■ Problem to work on: Please filter the entries for the word "computer" and copy every line that has it.

■ Data section:
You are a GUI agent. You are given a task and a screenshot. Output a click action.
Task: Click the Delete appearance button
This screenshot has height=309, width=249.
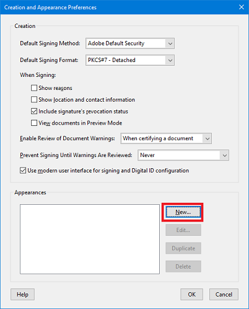[x=183, y=266]
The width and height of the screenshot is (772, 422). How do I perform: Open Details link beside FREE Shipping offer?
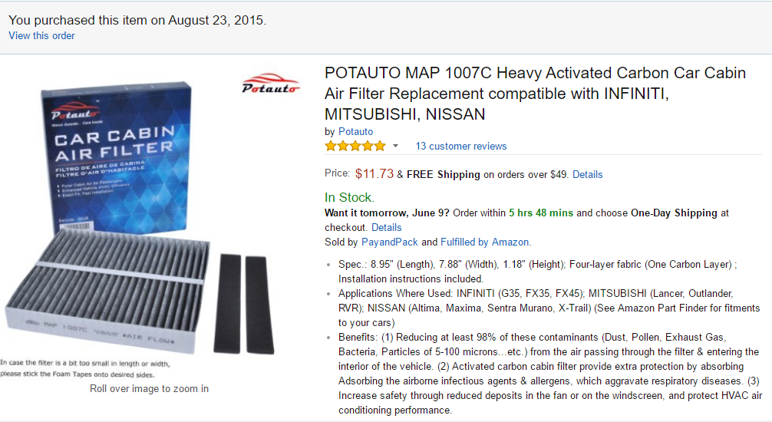pyautogui.click(x=587, y=174)
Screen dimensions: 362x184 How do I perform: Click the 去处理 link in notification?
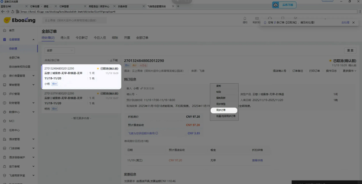(345, 23)
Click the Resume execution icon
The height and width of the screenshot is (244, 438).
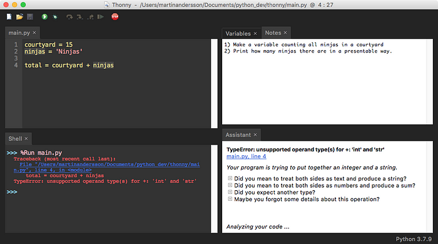[101, 17]
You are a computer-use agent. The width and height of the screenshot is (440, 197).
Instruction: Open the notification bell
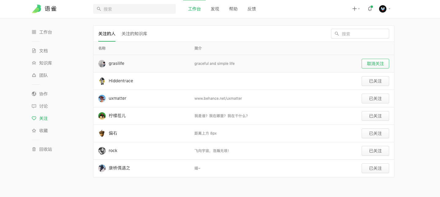(x=370, y=9)
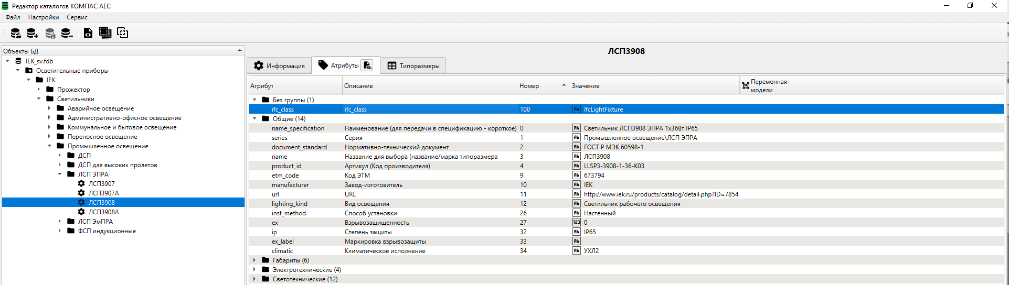Screen dimensions: 1009x285
Task: Click the model variable icon in column header
Action: coord(745,85)
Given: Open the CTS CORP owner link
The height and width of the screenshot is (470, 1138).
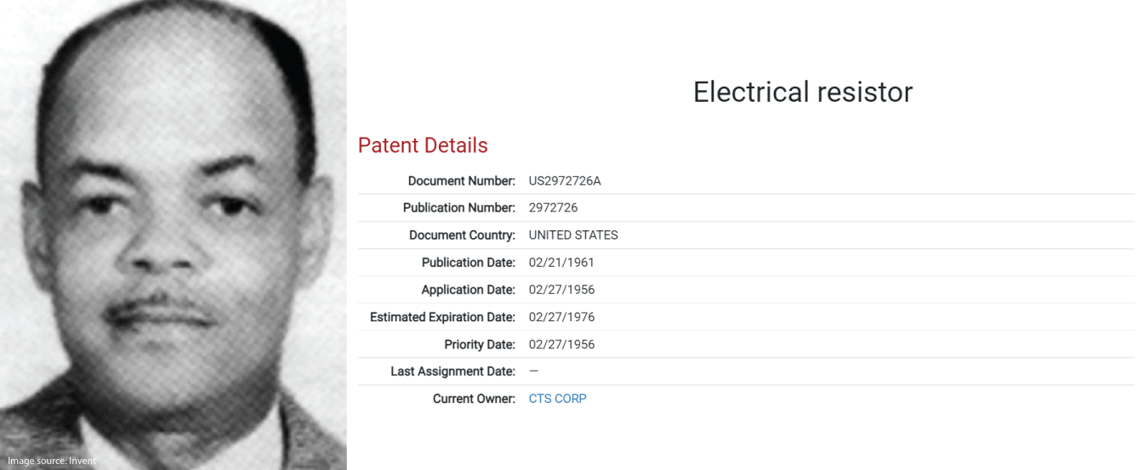Looking at the screenshot, I should click(x=557, y=399).
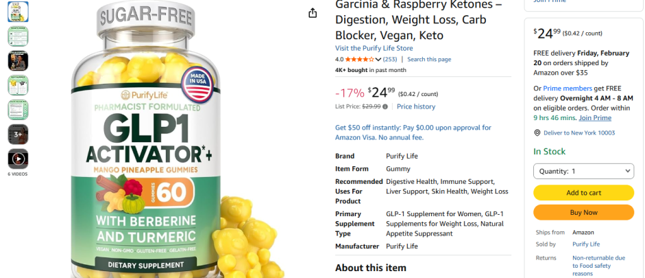Viewport: 645px width, 278px height.
Task: View the 3+ more images thumbnail
Action: coord(18,134)
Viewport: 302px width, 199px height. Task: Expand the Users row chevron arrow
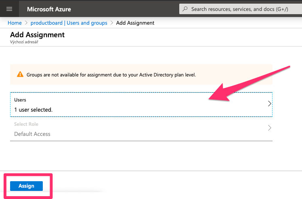tap(269, 104)
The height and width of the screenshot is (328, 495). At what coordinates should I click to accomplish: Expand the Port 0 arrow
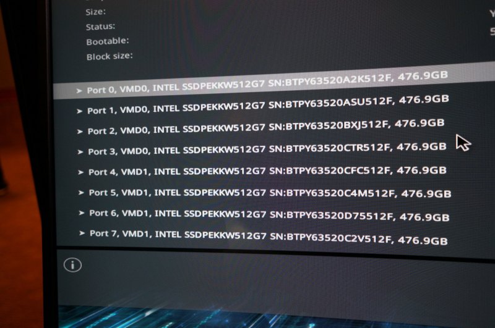79,91
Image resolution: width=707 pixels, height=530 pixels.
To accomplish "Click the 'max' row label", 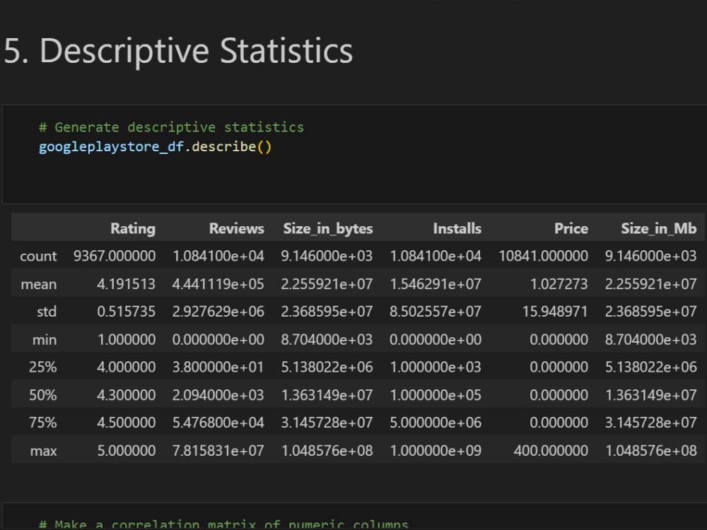I will coord(43,451).
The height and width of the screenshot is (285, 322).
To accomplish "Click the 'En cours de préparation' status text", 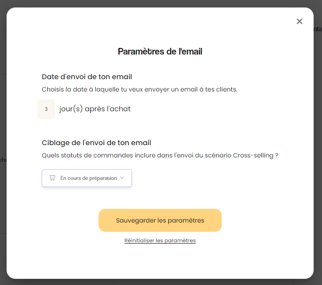I will (88, 178).
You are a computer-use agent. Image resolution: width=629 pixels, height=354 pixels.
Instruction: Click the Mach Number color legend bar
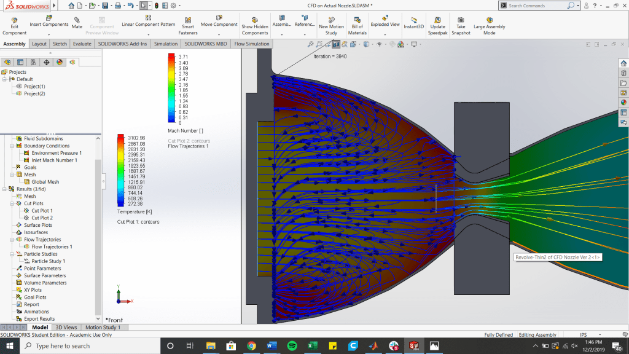click(171, 88)
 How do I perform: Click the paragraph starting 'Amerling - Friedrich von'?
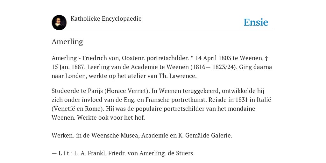point(162,67)
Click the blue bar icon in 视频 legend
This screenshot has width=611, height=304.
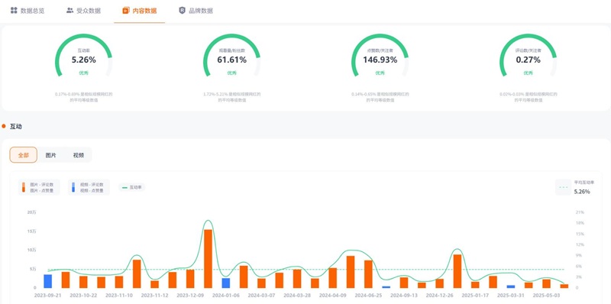[x=73, y=187]
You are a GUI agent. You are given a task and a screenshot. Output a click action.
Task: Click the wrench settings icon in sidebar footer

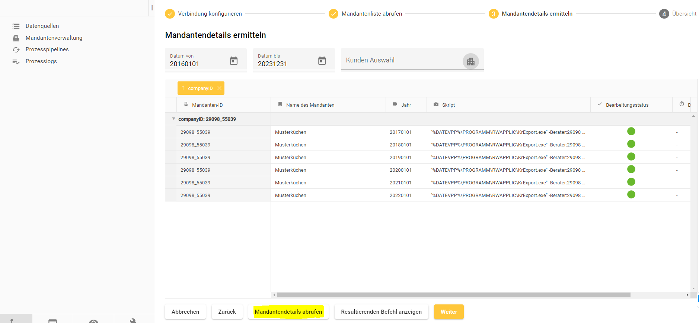click(133, 320)
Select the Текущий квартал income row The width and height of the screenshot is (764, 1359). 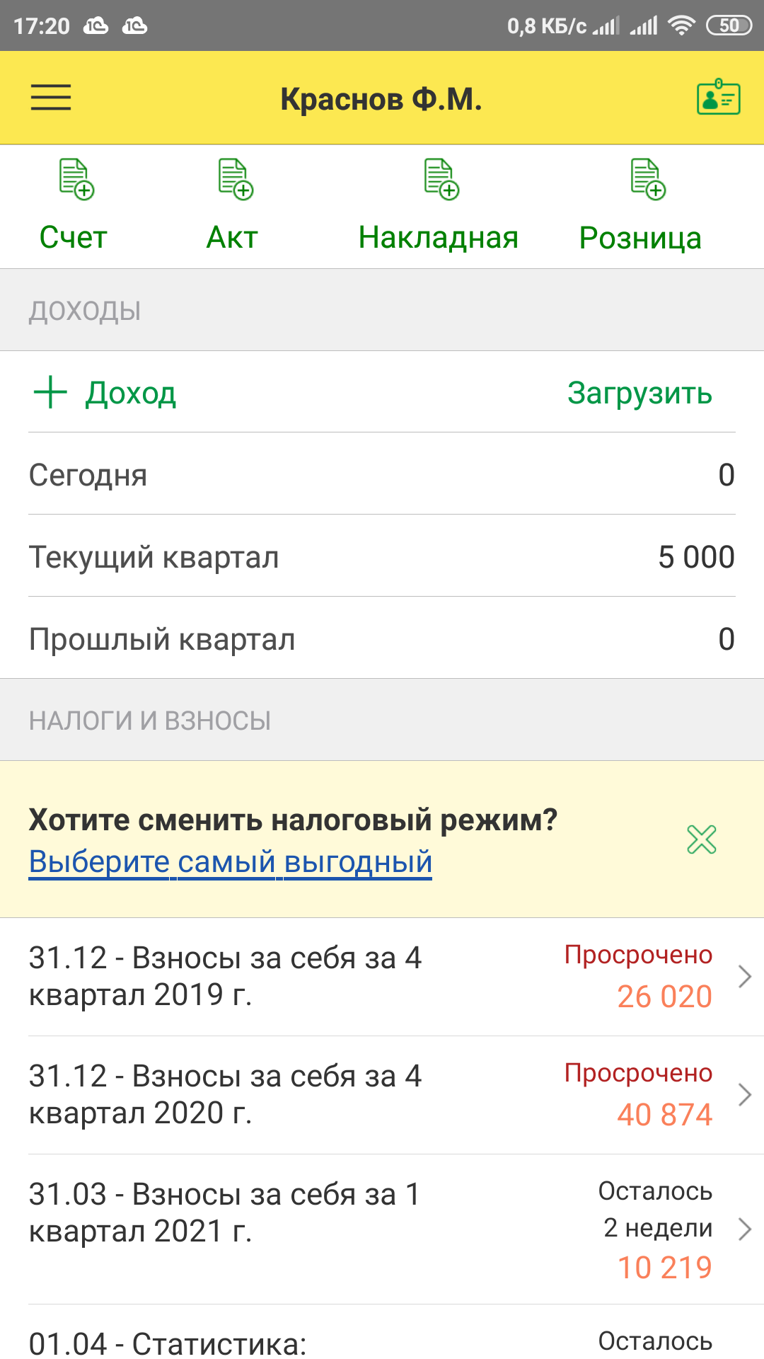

■ Response box:
You are a computer-use agent. The width and height of the screenshot is (440, 197).
You are a computer-use agent. Image resolution: width=629 pixels, height=354 pixels.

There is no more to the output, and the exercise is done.